I am thinking it's going to be really hard to find out where my sister's health stands, because she is supposed to find out today. But then she might tell me who-knows-when, so expecting to hear would be setting myself up for more stress. I can't imagine the news will be positive though, I mean I just simply "can't". I'm worried about others who are ill too.
I am thinking I hope I never gave anyone what I have these last few days, because I am sick but I can't not work either. I'm not sure how I will get done what I need to today, I guess one step at a time. Also concerned I don't give it to my other sister because she has a day-surgery next week.
Have an office meeting before a long day at work tomorrow, hope I feel better than this, & shouldn't think it but just want to get it over with.

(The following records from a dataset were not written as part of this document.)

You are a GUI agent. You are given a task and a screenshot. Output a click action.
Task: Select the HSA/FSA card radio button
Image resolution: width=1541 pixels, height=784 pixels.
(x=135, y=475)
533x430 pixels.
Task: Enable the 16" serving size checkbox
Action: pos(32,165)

Also heard just awful 'old' news yesterday that a co-worker's daughter committed suicide 3 years ago. Don't know what to feel, other than horror. Hope what I said to her didn't make it worse. :cry: :(
Like a fool I agreed to help with a program that's going to require me to be publicly visible on-and-off at sporting events etc much of the summer. I thought I was pushing out of my comfort zone but I think I simply was ignoring the fact of ptsd. Sometimes that's good but in retrospect I don't think that's one of those times.
I am thinking I probably am affected by waiting for my sister's news so much I can't make much sense of stuff. I guess I feel like I felt in the past, under similar conditions/ realities.